AUTOMOTIVE FINISHES SEGMENT
The Automotive Finishes Segment develops, manufactures and distributes a
variety of motor vehicle finish, refinish and touch-up products primarily
throughout North and South America, the Caribbean Islands and Italy. This
Segment also licenses certain technology and trade names worldwide.
Sherwin-Williams(R) branded automotive finish and refinish products are
distributed throughout North America solely through this Segment's network of
127 company-operated automotive branches in the United States and 17 in Canada.
Additional automotive branches in Jamaica (14) and Chile (17) complete this
Segment's worldwide network. At December 31, 2000, this Segment included 11
foreign wholly-owned subsidiaries in 8 foreign countries and 11 licensing
agreements in 15 foreign countries. During 2000, the Automotive Finishes Segment
opened or acquired three net new branches worldwide.

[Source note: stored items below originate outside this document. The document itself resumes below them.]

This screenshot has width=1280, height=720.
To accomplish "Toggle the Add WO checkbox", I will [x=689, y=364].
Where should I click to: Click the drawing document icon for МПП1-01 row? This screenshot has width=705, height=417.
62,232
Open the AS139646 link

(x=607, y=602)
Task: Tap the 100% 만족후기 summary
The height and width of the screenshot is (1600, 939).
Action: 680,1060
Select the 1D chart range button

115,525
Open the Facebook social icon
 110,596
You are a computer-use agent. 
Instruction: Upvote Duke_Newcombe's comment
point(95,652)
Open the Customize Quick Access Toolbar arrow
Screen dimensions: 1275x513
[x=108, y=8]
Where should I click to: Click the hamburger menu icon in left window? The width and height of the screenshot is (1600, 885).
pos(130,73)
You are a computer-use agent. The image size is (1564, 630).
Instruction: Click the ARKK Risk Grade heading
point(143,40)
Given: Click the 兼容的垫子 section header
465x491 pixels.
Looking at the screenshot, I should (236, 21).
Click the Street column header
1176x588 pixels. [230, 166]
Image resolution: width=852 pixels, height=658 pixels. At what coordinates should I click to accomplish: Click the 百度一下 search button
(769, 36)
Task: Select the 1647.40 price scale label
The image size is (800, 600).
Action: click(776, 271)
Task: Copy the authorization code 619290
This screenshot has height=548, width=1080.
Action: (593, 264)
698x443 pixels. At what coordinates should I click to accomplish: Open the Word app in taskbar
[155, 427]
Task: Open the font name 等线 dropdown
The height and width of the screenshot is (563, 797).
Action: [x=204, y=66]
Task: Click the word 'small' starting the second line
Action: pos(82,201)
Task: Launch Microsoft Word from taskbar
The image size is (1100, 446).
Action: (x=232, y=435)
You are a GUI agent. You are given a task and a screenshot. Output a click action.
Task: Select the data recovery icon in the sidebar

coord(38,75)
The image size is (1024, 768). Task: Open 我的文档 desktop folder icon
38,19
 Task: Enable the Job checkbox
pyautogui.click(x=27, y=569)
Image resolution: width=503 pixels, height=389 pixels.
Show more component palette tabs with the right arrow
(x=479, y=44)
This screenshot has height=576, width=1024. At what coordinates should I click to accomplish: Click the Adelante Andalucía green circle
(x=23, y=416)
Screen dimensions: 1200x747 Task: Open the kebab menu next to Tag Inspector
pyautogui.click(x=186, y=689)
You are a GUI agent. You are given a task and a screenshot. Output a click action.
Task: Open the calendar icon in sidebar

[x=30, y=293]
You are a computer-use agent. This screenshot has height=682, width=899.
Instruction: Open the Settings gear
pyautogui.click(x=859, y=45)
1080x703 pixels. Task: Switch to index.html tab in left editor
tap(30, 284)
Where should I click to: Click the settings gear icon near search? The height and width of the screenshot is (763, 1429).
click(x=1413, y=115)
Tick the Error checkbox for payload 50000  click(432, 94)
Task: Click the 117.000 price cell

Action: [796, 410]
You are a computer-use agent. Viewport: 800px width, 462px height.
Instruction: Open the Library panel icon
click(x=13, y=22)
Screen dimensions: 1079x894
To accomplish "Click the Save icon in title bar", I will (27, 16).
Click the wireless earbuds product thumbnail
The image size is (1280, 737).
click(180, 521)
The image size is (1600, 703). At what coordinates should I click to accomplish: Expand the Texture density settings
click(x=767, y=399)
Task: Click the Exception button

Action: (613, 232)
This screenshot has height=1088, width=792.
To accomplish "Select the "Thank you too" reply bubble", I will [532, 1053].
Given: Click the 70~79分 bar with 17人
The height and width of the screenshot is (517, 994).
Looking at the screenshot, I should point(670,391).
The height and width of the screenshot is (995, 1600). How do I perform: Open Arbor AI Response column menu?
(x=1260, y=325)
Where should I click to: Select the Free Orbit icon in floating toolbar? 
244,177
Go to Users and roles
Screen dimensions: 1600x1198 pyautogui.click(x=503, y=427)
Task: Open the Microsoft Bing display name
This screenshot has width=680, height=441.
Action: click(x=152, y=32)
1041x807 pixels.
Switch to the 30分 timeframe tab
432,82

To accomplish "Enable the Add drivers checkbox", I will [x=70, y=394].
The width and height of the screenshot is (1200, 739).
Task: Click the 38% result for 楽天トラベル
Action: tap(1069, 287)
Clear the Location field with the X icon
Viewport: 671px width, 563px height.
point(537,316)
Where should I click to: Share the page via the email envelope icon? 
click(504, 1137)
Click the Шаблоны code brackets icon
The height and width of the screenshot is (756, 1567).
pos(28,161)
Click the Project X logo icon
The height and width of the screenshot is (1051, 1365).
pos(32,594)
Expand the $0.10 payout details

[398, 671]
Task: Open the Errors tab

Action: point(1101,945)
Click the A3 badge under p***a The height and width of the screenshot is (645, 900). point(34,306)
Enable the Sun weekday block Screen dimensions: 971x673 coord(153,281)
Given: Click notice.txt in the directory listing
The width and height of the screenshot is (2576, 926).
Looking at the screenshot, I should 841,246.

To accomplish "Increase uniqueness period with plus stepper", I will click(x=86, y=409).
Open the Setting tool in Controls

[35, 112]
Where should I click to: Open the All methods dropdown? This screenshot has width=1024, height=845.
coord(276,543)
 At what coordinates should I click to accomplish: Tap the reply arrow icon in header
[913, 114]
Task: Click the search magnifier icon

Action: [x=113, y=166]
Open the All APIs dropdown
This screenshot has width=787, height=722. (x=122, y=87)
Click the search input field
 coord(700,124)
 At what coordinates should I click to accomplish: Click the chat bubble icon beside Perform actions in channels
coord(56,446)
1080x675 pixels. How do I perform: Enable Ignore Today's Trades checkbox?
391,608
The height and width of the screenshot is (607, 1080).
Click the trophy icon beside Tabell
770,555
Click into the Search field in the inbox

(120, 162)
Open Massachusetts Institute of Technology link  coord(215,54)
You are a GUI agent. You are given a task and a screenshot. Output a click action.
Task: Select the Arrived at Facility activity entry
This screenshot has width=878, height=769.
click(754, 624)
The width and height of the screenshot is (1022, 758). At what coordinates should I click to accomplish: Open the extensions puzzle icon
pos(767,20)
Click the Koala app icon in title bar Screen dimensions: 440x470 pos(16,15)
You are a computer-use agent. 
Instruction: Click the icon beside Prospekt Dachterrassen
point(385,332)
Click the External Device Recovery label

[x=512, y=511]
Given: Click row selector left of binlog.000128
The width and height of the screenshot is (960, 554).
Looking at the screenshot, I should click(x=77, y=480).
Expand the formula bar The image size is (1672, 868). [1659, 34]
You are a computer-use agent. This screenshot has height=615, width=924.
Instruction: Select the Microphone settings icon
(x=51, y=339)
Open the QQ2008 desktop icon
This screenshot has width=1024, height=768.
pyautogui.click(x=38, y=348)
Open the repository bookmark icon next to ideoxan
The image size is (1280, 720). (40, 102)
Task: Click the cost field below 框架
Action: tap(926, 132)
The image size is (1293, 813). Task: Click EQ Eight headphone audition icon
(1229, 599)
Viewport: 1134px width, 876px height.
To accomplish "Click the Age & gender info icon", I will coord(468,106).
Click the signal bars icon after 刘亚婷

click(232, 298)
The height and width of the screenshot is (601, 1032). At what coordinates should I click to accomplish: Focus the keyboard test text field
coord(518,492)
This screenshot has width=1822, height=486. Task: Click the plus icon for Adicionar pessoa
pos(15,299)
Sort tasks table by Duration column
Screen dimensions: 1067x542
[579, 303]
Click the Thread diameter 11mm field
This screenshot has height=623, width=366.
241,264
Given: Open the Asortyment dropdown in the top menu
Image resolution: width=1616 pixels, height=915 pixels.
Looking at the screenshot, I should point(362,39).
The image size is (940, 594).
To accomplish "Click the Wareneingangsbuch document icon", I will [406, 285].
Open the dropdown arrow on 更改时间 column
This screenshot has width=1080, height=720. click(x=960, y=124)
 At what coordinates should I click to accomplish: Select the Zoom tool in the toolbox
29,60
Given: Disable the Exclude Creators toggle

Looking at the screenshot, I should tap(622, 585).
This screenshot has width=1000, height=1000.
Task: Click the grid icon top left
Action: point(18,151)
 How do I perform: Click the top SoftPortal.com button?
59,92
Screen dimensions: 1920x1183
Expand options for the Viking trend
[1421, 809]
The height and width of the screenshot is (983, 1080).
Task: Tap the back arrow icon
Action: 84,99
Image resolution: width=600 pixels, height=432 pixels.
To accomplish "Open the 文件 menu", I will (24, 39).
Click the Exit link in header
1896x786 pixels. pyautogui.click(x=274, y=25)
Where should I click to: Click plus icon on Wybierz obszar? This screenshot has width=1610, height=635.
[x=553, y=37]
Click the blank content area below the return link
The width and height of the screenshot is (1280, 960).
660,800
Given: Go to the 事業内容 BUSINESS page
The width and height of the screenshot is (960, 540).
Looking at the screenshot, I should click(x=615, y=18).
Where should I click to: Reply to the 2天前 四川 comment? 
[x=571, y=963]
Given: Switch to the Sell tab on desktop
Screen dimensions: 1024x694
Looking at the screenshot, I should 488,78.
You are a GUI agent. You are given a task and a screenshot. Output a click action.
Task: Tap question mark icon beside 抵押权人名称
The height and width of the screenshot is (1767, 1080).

INTERNATIONAL COATINGS SEGMENT
The International Coatings Segment develops, licenses, manufactures and
distributes a variety of paint, coatings and related products worldwide. The
majority of the sales from licensees and subsidiaries occur in South America,
the Segment's most important international market. This Segment sells its
products through 29 company-operated specialty paint stores in Chile and 16 in
Brazil and by outside selling functions to dealers and other distributors. At
December 31, 2000, this Segment included 12 foreign wholly-owned subsidiaries in
8 foreign countries, 4 foreign joint ventures and 29 licensing agreements in 20
foreign countries.
ADMINISTRATIVE SEGMENT
The Administrative Segment includes the administrative expenses of the
Company's and certain consolidated subsidiaries' headquarters sites. This
Segment includes interest expense which is unrelated to retail real estate
leasing activities, investment income, certain foreign currency transaction
losses related to dollar-denominated debt, certain provisions for disposition
and environmental-related matters, and other expenses which are not directly
associated with any Operating Segment. Administrative expenses do not include
any significant foreign operations. Also included in the Administrative Segment
is a real estate management unit that is responsible for the ownership,
management and leasing of non-retail properties held primarily for use by the
Company, including the Company's headquarters site, and disposal of idle
facilities. Sales of the Administrative Segment represent external leasing
revenue of excess headquarters space or leasing of facilities no longer used by
the Company in its operations. Gains and losses from the sale of property are
not a significant operating factor in determining the performance of this
Segment.
Reportable segment financial information is presented in Note 17 of the
Notes to Consolidated Financial Statements on pages 35 through 37 of the 2000
Annual Report, which is incorporated herein by reference.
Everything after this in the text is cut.